- **Recorded data**:
┌────────
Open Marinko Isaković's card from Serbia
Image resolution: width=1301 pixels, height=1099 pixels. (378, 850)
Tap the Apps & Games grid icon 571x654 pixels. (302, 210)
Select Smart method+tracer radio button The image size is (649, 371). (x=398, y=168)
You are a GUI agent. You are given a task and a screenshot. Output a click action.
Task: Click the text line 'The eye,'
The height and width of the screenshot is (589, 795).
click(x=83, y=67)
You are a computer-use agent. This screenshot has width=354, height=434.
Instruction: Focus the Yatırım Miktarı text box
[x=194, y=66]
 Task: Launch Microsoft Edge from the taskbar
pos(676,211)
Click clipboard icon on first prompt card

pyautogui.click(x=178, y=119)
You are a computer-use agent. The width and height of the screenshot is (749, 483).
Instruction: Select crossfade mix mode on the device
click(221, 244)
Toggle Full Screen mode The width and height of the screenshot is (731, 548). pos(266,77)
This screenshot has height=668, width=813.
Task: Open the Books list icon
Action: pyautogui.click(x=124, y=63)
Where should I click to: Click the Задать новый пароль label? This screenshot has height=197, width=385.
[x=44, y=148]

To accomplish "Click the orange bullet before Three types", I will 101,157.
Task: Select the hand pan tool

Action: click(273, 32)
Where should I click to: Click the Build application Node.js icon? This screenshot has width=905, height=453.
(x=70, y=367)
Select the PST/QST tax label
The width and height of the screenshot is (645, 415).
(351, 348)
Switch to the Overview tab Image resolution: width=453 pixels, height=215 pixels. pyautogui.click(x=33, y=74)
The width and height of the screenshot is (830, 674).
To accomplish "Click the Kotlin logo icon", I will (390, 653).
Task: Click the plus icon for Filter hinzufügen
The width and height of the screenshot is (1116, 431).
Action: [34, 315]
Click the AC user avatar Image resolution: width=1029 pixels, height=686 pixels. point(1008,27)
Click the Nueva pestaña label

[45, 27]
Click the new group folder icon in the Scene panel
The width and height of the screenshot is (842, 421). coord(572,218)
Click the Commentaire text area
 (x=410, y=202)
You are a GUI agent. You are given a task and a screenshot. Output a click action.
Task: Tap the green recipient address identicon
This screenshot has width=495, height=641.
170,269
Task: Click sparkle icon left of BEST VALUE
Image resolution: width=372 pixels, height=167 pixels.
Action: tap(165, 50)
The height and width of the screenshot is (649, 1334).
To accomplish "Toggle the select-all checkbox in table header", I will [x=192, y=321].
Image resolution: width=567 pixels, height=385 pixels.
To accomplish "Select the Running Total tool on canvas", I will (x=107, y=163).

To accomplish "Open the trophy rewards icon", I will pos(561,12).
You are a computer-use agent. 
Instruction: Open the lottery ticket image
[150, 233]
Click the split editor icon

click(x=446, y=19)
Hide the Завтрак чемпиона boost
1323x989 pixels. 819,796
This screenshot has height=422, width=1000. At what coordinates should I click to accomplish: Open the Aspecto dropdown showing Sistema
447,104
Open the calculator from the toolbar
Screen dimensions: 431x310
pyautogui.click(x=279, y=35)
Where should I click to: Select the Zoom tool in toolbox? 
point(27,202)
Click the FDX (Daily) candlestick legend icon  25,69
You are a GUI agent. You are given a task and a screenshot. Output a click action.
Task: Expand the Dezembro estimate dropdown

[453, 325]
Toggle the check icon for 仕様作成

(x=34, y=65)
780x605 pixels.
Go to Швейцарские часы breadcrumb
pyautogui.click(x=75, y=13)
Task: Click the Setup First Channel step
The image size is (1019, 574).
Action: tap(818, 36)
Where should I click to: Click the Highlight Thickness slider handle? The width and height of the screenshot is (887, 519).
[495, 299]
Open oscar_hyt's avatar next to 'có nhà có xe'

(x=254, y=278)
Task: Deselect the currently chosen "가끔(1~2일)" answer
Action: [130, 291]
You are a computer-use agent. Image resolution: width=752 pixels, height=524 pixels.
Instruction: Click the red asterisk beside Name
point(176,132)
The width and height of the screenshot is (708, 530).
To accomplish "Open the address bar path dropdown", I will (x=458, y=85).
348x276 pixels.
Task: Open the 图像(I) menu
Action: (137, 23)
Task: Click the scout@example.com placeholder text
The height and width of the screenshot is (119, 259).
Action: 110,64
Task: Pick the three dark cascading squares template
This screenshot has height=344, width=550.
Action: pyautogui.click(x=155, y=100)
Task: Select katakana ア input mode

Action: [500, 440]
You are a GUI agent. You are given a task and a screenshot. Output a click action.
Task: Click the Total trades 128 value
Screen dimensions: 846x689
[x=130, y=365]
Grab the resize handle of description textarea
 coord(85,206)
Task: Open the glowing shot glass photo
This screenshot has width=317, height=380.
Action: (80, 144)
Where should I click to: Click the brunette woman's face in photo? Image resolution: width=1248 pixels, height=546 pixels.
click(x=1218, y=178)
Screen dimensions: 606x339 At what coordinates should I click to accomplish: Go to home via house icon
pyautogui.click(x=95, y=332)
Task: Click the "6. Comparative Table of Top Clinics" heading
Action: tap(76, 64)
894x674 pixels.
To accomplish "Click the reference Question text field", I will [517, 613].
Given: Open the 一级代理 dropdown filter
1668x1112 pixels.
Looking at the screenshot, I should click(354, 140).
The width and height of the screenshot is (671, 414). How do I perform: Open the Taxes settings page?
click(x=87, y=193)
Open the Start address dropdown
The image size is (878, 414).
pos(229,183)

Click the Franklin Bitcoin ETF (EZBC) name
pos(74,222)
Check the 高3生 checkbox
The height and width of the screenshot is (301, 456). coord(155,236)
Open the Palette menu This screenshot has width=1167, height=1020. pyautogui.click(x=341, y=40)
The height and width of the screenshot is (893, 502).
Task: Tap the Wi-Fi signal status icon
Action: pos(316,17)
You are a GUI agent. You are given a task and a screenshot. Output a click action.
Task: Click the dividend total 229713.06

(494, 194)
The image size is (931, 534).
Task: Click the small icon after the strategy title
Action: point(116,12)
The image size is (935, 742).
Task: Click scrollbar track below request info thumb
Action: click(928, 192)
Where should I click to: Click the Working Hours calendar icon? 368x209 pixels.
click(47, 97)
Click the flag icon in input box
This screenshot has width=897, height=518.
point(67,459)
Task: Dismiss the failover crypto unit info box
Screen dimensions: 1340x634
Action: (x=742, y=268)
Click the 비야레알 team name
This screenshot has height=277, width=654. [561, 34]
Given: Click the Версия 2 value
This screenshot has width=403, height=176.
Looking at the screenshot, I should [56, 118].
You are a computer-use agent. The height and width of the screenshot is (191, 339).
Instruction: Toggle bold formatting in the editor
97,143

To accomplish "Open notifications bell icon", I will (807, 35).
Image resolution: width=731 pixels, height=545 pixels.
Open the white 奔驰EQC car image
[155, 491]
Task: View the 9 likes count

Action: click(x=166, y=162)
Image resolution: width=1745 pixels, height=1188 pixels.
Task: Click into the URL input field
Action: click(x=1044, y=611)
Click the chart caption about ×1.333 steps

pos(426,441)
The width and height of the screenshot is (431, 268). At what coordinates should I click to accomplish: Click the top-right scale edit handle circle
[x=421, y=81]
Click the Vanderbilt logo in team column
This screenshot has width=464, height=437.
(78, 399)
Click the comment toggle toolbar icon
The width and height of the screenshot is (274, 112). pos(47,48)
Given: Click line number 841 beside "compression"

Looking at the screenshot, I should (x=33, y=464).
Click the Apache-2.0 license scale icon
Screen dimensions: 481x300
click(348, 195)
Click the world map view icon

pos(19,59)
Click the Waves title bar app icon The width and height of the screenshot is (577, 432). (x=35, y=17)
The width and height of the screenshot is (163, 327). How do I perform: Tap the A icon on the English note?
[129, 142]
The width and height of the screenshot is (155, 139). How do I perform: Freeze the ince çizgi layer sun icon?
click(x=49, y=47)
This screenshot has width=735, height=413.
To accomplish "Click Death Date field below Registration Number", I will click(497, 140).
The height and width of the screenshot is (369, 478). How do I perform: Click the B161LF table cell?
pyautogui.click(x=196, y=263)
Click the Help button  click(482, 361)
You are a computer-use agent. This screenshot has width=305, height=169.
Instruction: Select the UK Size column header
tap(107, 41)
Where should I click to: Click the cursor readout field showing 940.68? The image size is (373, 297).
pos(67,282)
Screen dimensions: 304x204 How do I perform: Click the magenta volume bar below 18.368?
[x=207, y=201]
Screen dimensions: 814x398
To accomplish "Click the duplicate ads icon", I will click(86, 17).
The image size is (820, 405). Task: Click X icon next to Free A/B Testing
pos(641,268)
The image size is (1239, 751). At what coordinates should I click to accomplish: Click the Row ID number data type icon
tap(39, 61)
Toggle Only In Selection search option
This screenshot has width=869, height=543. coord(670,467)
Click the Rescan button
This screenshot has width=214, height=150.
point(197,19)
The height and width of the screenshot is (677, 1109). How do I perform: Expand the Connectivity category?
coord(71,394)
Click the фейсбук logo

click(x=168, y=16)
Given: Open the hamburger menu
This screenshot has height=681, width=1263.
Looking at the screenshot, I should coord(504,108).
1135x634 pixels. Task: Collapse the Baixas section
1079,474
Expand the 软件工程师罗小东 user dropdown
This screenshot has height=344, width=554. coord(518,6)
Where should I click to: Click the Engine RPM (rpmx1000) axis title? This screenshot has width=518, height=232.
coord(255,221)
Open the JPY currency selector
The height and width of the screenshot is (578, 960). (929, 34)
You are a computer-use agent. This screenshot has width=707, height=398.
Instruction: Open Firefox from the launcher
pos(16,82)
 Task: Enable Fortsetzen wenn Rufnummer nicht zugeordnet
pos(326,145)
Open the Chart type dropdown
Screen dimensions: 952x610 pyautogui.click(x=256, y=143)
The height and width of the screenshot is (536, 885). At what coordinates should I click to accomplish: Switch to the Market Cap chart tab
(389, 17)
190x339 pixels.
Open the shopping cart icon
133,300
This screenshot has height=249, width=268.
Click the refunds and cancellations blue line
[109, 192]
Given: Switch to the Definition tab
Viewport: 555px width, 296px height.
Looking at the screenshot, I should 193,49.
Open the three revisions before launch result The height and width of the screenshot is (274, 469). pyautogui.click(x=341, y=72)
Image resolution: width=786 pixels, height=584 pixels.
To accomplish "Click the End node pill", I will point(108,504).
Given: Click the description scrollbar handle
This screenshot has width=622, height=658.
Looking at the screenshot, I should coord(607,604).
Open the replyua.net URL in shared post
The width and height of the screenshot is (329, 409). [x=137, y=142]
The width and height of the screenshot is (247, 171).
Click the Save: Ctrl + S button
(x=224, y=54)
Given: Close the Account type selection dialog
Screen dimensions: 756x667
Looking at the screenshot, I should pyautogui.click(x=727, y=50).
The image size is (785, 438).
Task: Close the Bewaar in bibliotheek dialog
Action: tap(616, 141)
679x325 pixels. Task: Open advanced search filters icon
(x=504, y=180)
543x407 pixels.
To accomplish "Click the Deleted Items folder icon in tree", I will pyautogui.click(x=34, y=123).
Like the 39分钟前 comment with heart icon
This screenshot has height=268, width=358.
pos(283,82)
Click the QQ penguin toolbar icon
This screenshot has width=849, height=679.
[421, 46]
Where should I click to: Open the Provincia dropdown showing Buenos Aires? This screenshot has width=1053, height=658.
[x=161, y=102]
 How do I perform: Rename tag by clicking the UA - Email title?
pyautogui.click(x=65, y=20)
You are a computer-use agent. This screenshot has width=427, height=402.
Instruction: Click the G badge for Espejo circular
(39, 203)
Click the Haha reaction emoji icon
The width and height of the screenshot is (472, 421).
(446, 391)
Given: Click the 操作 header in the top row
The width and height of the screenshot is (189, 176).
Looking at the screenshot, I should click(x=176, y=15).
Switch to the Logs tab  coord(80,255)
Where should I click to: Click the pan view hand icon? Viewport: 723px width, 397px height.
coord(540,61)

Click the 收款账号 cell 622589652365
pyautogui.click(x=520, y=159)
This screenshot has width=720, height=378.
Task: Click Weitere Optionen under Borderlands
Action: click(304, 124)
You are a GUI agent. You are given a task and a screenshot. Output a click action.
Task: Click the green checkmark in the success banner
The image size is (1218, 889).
└────────
Show all lines in the entries above where the string "green" appears.

Task: Tap the green recipient address identicon
Task: Click the green checkmark in the success banner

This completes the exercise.